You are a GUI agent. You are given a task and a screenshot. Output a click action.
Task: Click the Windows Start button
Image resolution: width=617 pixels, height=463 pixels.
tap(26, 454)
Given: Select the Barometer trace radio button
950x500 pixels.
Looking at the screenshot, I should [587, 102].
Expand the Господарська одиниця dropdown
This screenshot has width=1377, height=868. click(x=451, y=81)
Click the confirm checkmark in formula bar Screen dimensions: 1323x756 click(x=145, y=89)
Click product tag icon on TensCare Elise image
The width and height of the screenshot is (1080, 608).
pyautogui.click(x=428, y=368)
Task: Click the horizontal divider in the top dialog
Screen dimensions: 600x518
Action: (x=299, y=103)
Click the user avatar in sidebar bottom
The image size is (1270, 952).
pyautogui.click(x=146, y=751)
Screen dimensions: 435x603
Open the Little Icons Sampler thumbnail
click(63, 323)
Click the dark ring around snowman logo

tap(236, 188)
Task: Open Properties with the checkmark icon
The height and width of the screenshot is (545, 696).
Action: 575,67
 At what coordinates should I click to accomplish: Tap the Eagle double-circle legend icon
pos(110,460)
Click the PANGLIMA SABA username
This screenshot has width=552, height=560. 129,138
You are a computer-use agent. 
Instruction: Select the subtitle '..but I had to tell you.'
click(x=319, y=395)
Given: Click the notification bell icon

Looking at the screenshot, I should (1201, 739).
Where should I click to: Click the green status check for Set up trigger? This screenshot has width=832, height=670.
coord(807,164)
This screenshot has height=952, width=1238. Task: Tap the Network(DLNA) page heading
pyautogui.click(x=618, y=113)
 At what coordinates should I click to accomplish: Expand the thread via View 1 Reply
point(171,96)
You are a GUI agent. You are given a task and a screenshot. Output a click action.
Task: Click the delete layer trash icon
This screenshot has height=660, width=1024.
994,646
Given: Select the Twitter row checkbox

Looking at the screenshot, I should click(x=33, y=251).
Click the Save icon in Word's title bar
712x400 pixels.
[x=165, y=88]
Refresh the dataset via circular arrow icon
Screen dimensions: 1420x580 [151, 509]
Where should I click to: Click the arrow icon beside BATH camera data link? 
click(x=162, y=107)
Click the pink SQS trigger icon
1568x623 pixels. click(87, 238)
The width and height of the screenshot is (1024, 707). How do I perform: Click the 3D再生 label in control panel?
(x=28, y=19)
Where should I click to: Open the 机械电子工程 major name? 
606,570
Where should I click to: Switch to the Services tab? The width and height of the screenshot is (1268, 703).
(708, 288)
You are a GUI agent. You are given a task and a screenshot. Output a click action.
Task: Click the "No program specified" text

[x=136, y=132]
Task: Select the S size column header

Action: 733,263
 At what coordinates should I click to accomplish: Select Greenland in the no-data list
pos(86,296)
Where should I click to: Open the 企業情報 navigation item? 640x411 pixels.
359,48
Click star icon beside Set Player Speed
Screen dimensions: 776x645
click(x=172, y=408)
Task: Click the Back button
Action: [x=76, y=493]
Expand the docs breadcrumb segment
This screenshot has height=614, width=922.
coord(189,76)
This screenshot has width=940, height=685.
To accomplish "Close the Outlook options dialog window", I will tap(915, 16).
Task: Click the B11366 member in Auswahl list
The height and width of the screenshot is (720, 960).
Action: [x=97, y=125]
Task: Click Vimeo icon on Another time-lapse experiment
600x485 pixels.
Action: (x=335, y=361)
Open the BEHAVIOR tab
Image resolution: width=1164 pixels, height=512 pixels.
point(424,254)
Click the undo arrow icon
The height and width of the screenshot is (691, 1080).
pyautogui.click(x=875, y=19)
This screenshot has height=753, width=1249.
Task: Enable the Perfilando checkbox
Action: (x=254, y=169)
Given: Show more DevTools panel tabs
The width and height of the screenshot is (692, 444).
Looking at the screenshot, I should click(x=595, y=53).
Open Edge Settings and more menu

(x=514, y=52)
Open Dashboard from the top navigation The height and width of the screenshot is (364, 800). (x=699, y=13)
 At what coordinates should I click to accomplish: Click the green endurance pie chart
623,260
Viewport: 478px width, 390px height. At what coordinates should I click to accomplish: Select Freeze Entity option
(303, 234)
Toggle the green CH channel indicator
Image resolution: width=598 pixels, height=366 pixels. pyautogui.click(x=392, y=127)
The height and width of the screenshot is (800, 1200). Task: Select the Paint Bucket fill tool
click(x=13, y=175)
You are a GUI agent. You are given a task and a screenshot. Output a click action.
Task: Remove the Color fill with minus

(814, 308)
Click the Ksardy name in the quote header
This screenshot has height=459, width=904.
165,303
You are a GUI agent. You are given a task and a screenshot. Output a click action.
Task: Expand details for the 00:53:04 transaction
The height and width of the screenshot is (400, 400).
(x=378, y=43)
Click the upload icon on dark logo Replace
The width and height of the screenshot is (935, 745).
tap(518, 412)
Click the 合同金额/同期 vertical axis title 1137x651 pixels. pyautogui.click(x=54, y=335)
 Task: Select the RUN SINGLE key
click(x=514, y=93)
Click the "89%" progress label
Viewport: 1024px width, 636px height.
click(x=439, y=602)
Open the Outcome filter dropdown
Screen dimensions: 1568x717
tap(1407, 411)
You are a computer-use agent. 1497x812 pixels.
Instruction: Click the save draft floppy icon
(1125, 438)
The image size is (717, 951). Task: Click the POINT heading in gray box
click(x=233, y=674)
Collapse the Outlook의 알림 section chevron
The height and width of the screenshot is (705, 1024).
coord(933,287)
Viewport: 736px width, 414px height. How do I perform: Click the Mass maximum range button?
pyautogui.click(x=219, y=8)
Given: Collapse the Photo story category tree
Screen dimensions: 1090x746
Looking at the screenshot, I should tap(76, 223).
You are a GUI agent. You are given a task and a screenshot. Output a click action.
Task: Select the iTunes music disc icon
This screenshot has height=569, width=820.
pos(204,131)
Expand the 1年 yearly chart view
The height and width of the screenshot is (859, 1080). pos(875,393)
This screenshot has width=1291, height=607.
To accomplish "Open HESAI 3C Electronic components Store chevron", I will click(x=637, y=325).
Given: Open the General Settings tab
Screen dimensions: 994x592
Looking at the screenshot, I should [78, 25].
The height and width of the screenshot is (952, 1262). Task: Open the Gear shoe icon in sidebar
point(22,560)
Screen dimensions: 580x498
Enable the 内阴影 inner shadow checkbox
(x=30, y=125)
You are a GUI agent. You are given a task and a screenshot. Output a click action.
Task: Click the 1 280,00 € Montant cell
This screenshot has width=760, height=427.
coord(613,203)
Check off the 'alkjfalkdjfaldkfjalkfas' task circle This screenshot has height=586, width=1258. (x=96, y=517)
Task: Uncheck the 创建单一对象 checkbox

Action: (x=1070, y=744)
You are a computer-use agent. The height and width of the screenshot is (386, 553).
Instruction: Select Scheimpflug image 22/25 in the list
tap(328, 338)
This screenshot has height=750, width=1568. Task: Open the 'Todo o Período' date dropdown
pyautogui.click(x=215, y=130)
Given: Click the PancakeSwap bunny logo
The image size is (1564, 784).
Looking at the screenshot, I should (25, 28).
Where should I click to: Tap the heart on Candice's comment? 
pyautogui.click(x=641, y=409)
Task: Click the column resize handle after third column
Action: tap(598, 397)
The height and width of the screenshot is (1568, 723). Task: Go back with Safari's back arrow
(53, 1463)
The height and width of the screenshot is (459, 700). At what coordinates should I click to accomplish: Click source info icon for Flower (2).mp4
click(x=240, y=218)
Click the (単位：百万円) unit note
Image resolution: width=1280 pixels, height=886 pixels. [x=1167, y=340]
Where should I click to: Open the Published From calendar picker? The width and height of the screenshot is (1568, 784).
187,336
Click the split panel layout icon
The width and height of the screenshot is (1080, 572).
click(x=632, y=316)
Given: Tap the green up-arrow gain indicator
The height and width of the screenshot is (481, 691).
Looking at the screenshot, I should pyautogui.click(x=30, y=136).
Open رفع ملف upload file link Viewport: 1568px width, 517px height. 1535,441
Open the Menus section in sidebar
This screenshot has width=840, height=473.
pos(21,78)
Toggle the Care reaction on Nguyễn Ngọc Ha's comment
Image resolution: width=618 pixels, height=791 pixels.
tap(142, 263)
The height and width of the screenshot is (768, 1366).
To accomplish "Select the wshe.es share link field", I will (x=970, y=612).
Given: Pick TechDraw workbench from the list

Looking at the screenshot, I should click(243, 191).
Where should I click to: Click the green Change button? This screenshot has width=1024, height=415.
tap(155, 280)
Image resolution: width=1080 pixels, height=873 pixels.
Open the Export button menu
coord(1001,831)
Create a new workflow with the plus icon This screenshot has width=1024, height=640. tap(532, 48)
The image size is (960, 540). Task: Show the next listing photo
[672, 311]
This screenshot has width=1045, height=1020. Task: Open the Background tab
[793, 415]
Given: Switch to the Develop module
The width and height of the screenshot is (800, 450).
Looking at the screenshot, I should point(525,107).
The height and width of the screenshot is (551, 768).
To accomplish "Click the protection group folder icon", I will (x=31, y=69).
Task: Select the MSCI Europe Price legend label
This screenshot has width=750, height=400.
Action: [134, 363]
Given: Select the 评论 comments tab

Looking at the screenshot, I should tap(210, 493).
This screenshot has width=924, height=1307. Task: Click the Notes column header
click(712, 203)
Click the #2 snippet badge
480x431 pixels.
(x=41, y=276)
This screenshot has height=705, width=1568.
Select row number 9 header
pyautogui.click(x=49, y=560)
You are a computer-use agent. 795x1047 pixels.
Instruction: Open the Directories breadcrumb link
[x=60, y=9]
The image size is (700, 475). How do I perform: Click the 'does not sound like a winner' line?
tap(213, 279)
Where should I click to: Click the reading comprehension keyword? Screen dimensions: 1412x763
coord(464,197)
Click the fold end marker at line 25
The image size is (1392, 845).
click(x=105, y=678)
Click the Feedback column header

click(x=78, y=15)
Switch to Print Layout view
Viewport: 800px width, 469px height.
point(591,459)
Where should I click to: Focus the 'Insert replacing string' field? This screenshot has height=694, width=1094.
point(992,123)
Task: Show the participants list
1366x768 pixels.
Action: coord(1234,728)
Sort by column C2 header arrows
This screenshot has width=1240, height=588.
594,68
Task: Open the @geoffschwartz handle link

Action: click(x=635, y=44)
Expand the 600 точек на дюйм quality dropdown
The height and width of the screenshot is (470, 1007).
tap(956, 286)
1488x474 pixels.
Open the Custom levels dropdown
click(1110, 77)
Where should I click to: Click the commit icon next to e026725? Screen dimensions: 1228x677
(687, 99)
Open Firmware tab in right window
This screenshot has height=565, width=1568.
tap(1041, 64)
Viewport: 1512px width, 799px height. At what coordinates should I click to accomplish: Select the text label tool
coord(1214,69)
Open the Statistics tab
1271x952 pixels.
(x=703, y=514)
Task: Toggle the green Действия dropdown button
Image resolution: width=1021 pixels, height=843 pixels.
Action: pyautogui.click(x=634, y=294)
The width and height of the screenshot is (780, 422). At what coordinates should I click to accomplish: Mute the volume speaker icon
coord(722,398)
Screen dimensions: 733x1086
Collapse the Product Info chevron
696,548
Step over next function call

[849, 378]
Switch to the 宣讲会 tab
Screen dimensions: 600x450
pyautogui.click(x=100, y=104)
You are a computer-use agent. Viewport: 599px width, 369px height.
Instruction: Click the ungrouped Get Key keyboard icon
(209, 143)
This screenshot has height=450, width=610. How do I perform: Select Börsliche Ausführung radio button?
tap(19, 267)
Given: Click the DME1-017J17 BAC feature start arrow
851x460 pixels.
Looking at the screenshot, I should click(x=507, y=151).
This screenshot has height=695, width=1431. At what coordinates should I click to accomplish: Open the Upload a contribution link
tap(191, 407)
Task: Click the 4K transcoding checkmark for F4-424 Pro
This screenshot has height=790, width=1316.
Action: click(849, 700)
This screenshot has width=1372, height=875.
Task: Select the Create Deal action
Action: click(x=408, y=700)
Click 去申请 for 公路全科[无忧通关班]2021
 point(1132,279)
══════════════════════════════
Exercise details
Word for word, reproduce the listing above from its start up to and including the line that has "Click product tag". Give only those lines.

Answer section
You are a GUI agent. You are given a task and a screenshot. Output a click action.
Task: Click the Windows Start button
Image resolution: width=617 pixels, height=463 pixels.
tap(26, 454)
Given: Select the Barometer trace radio button
950x500 pixels.
Looking at the screenshot, I should [587, 102].
Expand the Господарська одиниця dropdown
This screenshot has width=1377, height=868. click(x=451, y=81)
Click the confirm checkmark in formula bar Screen dimensions: 1323x756 click(x=145, y=89)
Click product tag icon on TensCare Elise image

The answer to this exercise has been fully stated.